> [Assigned task]: Would you restate, exactly as they appear, the lines from the one containing "January 2011 (619, 1439)" through the end of the data below?

> [Source data]:
################

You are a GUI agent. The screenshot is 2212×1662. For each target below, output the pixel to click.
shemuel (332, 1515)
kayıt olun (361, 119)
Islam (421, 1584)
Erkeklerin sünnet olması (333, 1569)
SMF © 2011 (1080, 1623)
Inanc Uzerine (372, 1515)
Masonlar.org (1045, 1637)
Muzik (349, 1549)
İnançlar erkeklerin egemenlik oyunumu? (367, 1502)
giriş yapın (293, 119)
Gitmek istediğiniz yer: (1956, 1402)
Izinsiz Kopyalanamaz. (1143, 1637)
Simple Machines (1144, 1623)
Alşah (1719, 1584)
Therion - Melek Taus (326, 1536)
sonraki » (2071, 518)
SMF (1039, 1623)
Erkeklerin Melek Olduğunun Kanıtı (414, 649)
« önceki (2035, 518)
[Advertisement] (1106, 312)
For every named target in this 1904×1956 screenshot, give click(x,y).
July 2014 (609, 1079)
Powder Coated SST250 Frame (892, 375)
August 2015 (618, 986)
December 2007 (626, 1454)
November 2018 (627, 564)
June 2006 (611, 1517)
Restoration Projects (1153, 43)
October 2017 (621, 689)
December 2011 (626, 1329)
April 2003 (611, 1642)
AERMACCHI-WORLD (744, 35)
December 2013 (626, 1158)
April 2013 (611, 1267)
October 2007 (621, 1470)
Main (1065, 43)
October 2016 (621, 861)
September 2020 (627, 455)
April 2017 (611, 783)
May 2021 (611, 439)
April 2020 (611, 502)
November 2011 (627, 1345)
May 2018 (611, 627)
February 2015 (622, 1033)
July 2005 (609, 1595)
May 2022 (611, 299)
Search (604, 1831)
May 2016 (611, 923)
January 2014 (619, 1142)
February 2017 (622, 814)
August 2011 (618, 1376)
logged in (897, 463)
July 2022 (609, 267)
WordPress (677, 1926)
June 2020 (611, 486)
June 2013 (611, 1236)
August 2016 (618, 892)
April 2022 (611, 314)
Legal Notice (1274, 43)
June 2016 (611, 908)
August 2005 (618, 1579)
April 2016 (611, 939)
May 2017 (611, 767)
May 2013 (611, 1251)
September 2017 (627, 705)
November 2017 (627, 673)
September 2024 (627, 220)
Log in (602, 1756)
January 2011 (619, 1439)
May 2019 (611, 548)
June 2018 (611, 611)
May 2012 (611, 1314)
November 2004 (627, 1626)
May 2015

################

> [Exercise result]:
January 2011 (619, 1439)
May 2019 (611, 548)
June 2018 (611, 611)
May 2012 (611, 1314)
November 2004 (627, 1626)
May 2015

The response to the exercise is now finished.